When a user lands on the homepage of jodi.org, he is greeted with…and therein lies an interesting twist. The homepage is never constant. Never. Visiting www.jodi.org again will result in an entirely different landing page. The URL in the address bar would change by itself, redirecting the user somewhere else even though he typed in the correct url.
What peaked my interest as I continued exploring the site was the complete lack of an attempt to let the visitor know what to do, where to go, what to click on and so forth. There were no instructions, no guides. The only available form of text was butchered and chopped up, mixed together with a healthy dose of symbols and ascii art elements. On the surface, it just looks like one big mess. But perhaps there is something larger at work?
Sometimes some portions of the text are clickable, leading the user on towards parts unknown.
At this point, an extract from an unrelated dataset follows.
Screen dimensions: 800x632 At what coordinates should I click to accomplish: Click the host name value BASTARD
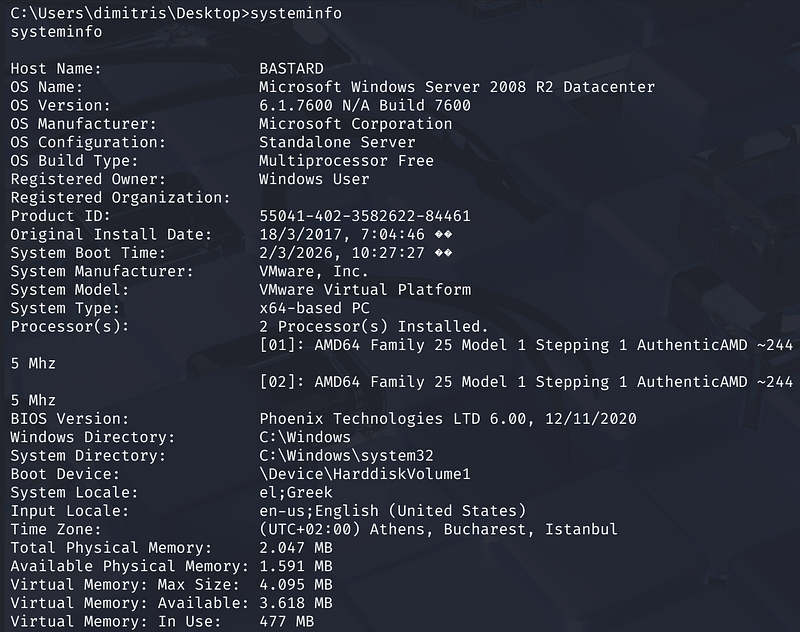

This reminded me of SURPRISE.SG (one of the many websites which are part of the Web Art Movement initiated by OSS alumni Eugene Soh) where the user is presented with a big red button to click on to move from watching one video to another without being able to know in advance what he is going to watch. The videos which play one after another and their content range from the absurd to the absolute surreal (hence the title, “SURPRISE”)
Extracts from SURPRISE.SG
Where jodi.org differs from a website like surprise.sg is that it abandons the idea of even making something actually look clickable. Hyperlinks could be hidden virtually anywhere, residing in-between chunks of “nonsensical” text and gibberish, waiting for the user to hover their mouse over them. The conventional notion of web aesthetics and user interface are thrown out the window with wild abandon, resulting in unpredictable user experiences for anyone who visits jodi.org. Clearly it seems as though the creators of the website do not want users to attempt to understand what is going, and they seem to taken great care to ensure that there is no possible trace for visitors to pick up on to even know what is going on.
Screengrabs from jodi.org
I attempted to visit jodi.org again for the “n”th time, and sure enough I got redirected to another url (www.wrongbrowser.com). The following below details this particular visit which bore an unexpected present.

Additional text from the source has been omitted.